**WHAT YOU WILL DO**:
Copy verbatim the block of lines in the entries below whose first line contains "April 2024 (17, 2070)" and whose last line contains "Organizational structure (32, 2199)". Leave out all other lines.

**RECORDS PROVIDED**:

■ ■ ■

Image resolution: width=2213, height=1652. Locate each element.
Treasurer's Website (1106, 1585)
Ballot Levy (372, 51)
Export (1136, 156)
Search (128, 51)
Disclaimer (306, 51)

■ ■ ■

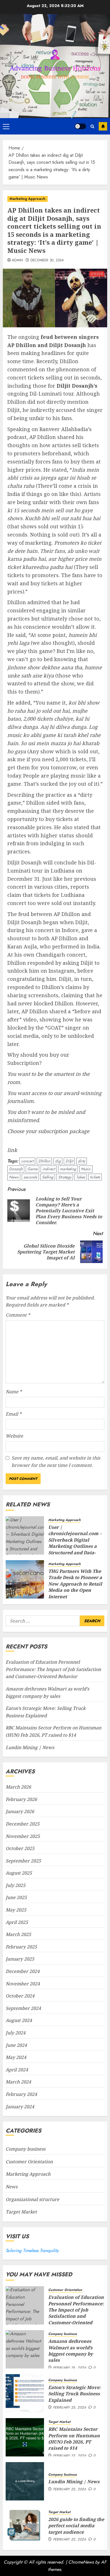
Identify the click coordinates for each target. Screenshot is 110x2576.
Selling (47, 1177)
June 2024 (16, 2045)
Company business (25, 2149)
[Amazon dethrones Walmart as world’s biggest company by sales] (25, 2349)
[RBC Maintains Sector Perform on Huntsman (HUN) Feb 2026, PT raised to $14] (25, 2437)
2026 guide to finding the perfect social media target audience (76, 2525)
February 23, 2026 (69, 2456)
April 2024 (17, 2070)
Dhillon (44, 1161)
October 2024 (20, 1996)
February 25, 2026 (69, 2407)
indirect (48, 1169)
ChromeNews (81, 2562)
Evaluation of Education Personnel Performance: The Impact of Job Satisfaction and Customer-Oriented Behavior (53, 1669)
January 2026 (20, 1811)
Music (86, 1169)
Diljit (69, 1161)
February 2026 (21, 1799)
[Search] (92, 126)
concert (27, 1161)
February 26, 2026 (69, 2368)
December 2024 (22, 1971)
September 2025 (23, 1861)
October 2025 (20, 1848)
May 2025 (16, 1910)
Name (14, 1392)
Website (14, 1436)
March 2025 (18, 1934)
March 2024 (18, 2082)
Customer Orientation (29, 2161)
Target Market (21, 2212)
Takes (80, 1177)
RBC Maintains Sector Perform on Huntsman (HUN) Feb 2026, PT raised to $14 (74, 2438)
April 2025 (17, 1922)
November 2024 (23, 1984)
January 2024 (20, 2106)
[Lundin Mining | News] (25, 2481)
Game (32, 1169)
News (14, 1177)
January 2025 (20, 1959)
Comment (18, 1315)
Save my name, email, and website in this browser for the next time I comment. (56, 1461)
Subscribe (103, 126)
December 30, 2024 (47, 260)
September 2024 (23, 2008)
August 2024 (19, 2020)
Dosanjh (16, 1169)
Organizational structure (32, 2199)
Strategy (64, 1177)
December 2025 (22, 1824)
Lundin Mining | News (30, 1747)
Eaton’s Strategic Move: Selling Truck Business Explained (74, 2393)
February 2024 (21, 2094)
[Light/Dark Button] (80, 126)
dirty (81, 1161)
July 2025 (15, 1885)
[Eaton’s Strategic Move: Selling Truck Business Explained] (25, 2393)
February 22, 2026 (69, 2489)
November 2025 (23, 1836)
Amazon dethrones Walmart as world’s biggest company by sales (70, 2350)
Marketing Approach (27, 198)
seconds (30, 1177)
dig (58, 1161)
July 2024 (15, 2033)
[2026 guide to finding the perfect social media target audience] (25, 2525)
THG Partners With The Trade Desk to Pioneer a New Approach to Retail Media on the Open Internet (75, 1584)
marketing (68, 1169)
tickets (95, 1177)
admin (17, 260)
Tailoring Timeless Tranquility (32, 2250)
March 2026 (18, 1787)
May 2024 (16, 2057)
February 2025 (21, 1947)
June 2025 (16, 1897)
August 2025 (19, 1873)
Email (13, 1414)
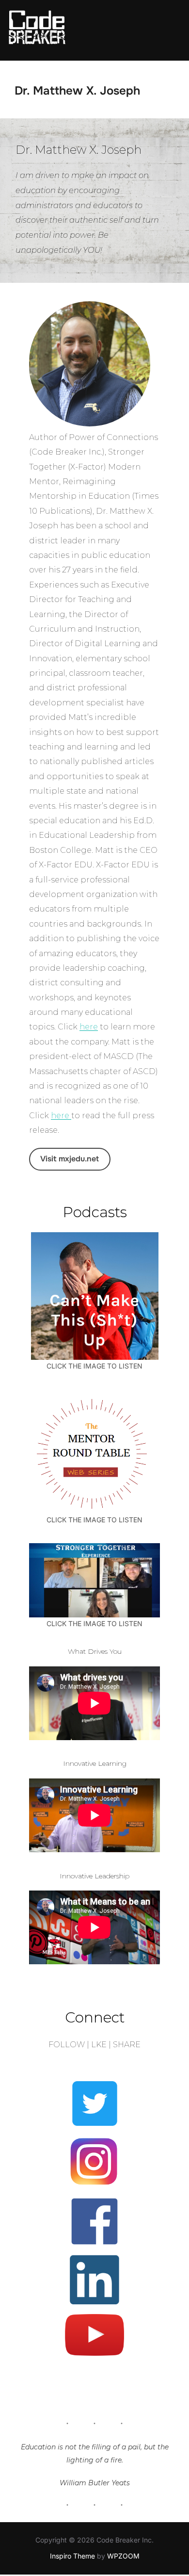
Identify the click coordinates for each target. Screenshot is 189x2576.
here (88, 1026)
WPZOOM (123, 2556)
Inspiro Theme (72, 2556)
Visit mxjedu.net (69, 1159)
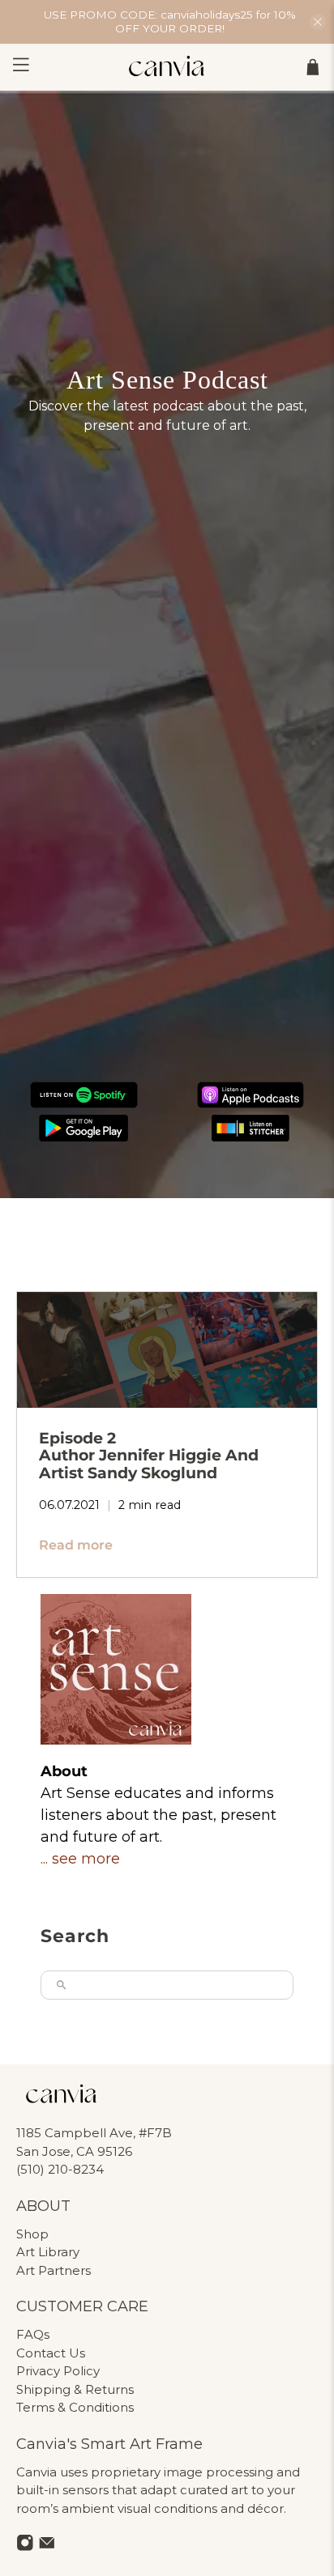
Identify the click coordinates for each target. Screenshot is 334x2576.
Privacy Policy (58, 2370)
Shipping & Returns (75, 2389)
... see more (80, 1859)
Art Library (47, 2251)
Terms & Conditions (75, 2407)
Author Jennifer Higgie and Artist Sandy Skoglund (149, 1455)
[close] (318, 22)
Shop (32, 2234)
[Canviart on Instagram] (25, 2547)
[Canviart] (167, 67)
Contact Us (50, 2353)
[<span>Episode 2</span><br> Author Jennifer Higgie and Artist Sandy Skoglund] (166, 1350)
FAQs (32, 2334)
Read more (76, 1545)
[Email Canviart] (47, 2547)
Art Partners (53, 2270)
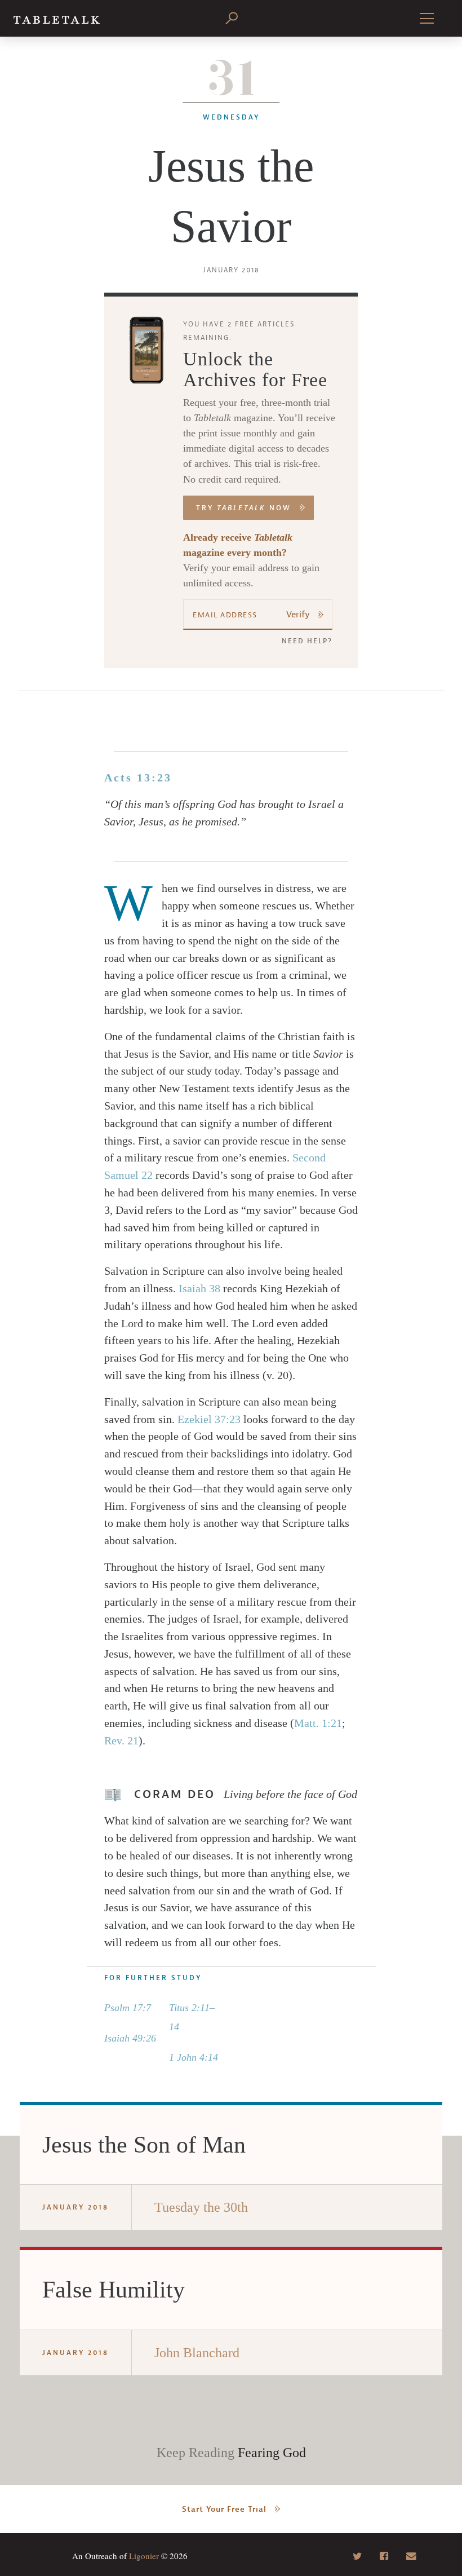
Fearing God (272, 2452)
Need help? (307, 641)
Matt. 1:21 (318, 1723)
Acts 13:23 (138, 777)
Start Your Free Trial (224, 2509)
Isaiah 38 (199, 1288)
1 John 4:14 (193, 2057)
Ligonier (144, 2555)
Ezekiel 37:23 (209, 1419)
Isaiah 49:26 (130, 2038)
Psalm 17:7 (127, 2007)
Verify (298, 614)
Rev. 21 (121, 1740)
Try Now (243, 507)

■ ■ ■

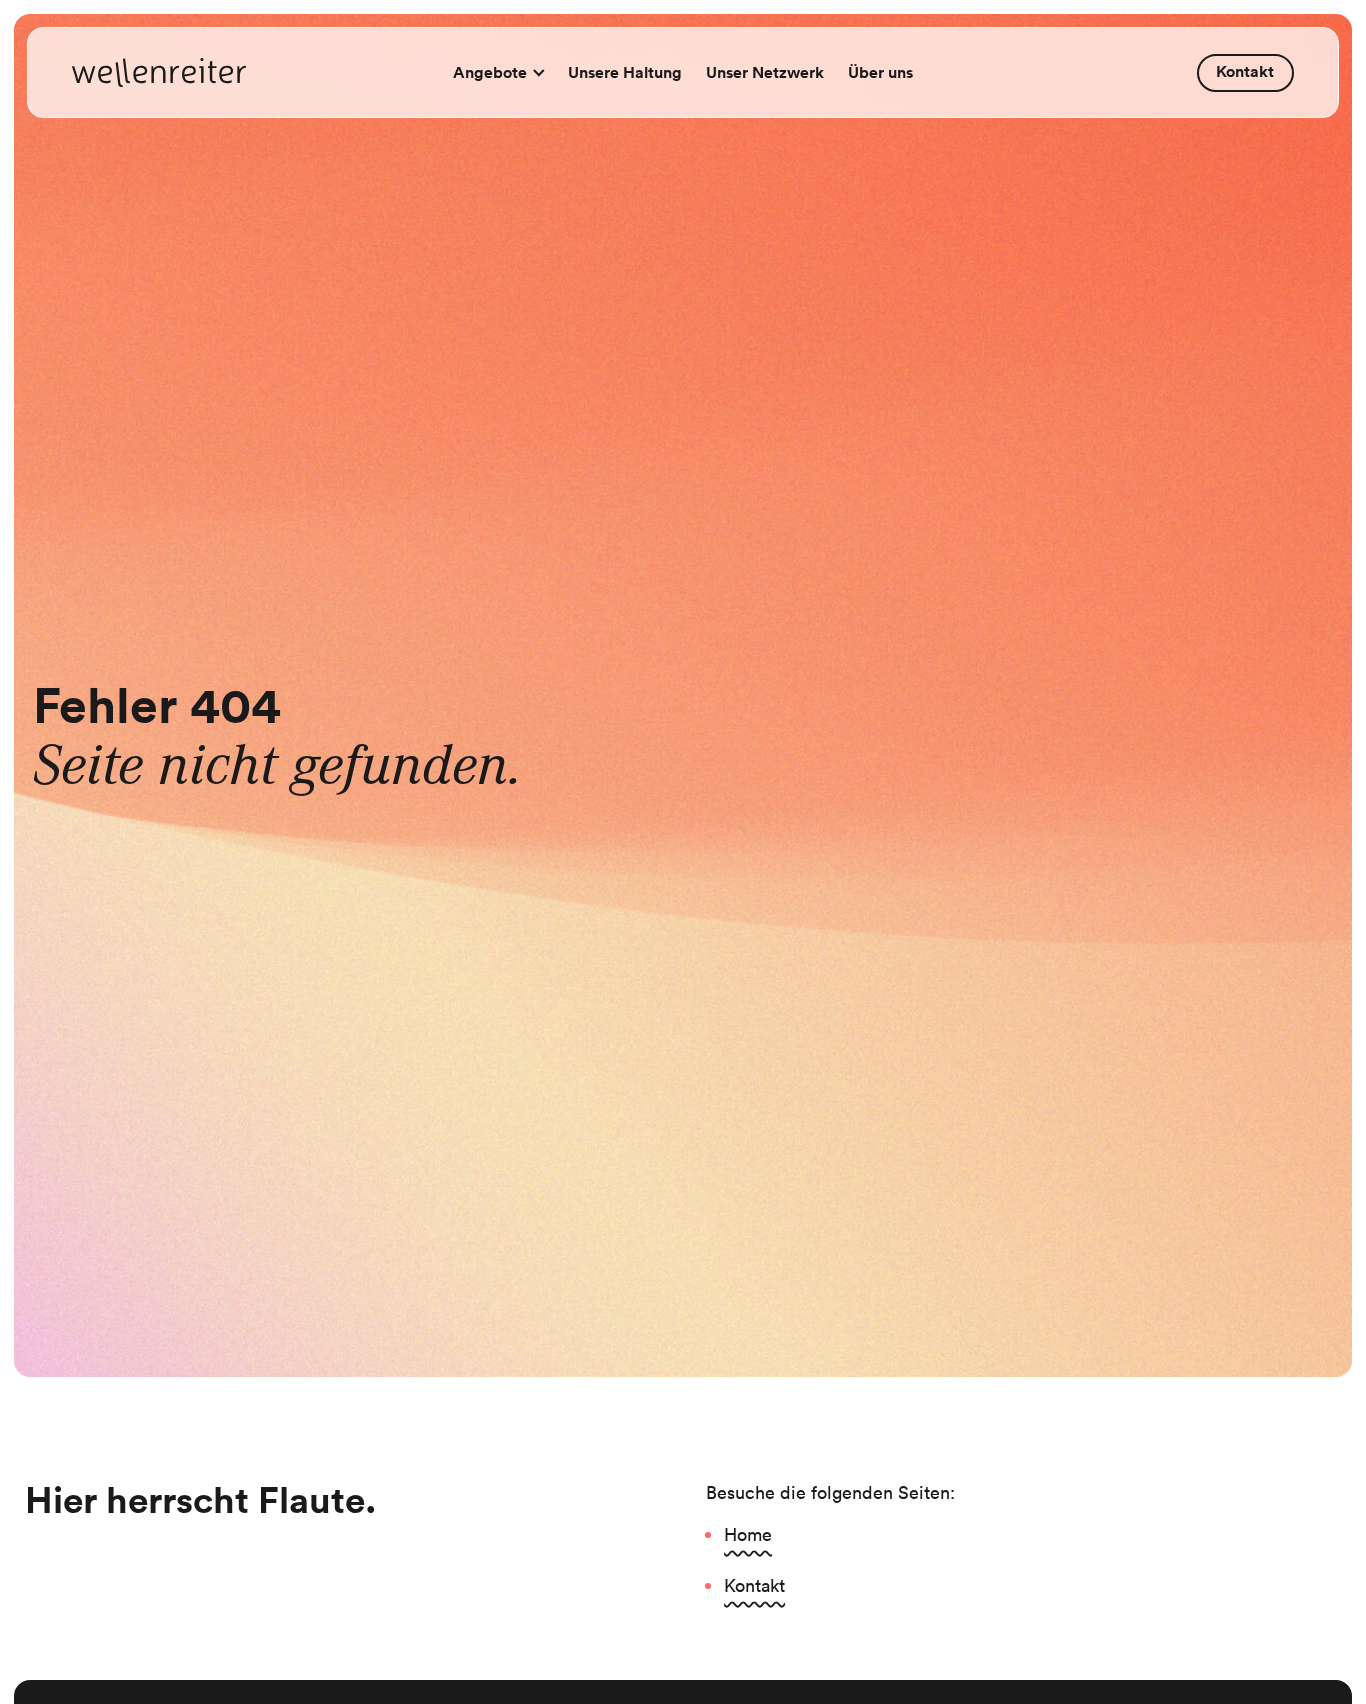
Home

■ ■ ■

**RESULT OF THIS TASK**:
April 2024 (17, 2070)
Dhillon (44, 1161)
October 2024 (20, 1996)
February 25, 2026 (69, 2407)
indirect (48, 1169)
ChromeNews (81, 2562)
Evaluation of Education Personnel Performance: The Impact of Job Satisfaction and Customer-Oriented Behavior (53, 1669)
January 2026 (20, 1811)
Music (86, 1169)
Diljit (69, 1161)
February 2026 (21, 1799)
[Search] (92, 126)
concert (27, 1161)
February 26, 2026 (69, 2368)
December 2024 (22, 1971)
September 2025 (23, 1861)
October 2025 (20, 1848)
May 2025 (16, 1910)
Name (14, 1392)
Website (14, 1436)
March 2025 (18, 1934)
March 2024 (18, 2082)
Customer Orientation (29, 2161)
Target Market (21, 2212)
Takes (80, 1177)
RBC Maintains Sector Perform on Huntsman (HUN) Feb 2026, PT raised to $14 (74, 2438)
April 2025 (17, 1922)
November 2024 (23, 1984)
January 2024 (20, 2106)
[Lundin Mining | News] (25, 2481)
Game (32, 1169)
News (14, 1177)
January 2025 (20, 1959)
Comment (18, 1315)
Save my name, email, and website in this browser for the next time I comment. (56, 1461)
Subscribe (103, 126)
December 30, 2024 (47, 260)
September 2024 (23, 2008)
August 2024 (19, 2020)
Dosanjh (16, 1169)
Organizational structure (32, 2199)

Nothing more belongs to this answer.